Iranian state news agency IRNA said Wednesday that the court had found Israel's Trans-Asian Oil (TAO) liable for payment of USD 1.1 billion to the National Iranian Oil Company (NIOC).
It said that NIOC and an Israeli company had signed an agreement in 1968 to transport Iranian oil to the Jewish state across the Red Sea.
But after the 1979 Islamic revolution which overthrew Iran's pro-Western shah, the new regime cancelled the contract because it did not recognise the Jewish state.
The Israeli finance ministry today issued a carefully- worded statement which neither confirmed nor denied the IRNA report.

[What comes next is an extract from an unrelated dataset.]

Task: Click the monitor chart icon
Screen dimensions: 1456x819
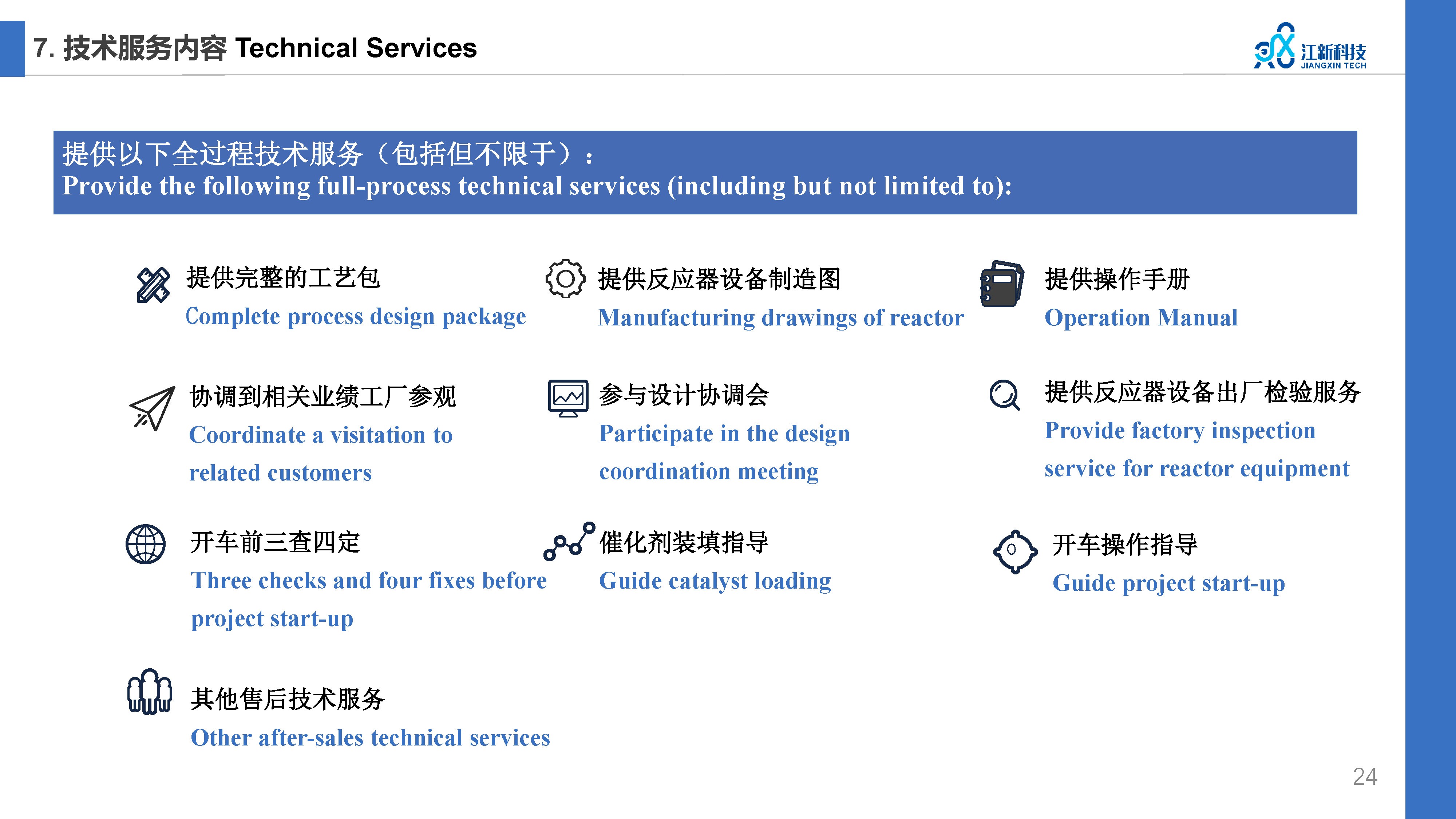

"Without commenting on the substance of the matter, we should remember that in accordance with the laws on trading with the enemy, it is prohibited to transfer funds to the enemy, which includes the National Iranian Oil Company," it said.
"It is highly doubtful that Israel will actually pay the debt," said an expert quoted by Israeli defence analyst Yossi Melman in Maariv newspaper today.
Israel considers Iran its deadly foe and accuses it of seeking to develop nuclear arms and of financing attacks by Gaza-based Hamas and by Lebanon's Hezbollah.
The premier is an implacable foe of any easing of international sanctions on Tehran as part of a nascent deal meant to prevent it acquiring nuclear arms.
In a January editorial, the left-leaning Haaretz daily wondered if Netanyahu's campaign to isolate Iran could be to some extent influenced by the festering financial dispute, which has been the subject of arbitration for two decades.
"The legal battle has kept the highest people in government very busy, but Israelis have been left in the dark," it wrote.